• _What is expected_
Rewrite the items, starting at the first one and ending at the line containing "Action: 438,93", with "Avatar" renamed to "Profile" and everything else left as it is.

• _Items_
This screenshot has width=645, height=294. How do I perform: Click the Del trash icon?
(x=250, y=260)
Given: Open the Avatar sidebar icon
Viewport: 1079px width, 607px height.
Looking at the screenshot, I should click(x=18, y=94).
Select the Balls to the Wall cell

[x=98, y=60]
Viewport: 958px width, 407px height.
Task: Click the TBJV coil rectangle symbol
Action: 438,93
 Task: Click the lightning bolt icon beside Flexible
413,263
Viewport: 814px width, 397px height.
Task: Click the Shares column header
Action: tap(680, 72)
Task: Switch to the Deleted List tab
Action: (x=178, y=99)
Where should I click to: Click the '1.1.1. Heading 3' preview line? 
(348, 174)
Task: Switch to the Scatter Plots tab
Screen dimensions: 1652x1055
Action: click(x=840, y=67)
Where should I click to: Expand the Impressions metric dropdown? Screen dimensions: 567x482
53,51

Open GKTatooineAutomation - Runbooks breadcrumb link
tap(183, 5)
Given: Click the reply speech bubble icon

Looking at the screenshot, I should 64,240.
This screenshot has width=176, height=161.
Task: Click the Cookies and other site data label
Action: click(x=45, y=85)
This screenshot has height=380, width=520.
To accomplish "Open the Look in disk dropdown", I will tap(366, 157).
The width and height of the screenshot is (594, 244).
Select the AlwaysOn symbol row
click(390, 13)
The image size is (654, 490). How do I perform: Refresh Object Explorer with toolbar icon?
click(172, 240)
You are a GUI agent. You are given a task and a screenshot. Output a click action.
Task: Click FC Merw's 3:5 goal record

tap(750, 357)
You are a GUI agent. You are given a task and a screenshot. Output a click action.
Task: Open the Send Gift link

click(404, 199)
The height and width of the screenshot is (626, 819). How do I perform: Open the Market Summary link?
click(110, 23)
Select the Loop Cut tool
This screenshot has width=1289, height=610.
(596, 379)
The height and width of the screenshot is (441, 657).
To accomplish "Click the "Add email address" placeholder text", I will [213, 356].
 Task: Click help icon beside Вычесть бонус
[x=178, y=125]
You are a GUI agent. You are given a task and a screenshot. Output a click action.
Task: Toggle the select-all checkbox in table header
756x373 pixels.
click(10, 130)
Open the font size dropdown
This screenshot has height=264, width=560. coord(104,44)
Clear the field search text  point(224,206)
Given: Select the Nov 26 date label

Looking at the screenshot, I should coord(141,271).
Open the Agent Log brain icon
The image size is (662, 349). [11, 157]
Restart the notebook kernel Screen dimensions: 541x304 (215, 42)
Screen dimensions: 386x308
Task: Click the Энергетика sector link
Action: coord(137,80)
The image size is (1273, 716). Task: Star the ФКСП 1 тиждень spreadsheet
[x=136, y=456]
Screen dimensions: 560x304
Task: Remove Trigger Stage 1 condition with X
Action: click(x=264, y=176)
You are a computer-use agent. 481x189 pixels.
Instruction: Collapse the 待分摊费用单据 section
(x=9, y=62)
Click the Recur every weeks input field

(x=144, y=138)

• _Answer for the task_
This screenshot has width=645, height=294. How do I perform: Click the Del trash icon?
(x=250, y=260)
Given: Open the Profile sidebar icon
Viewport: 1079px width, 607px height.
Looking at the screenshot, I should click(x=18, y=94).
Select the Balls to the Wall cell

[x=98, y=60]
Viewport: 958px width, 407px height.
Task: Click the TBJV coil rectangle symbol
Action: 438,93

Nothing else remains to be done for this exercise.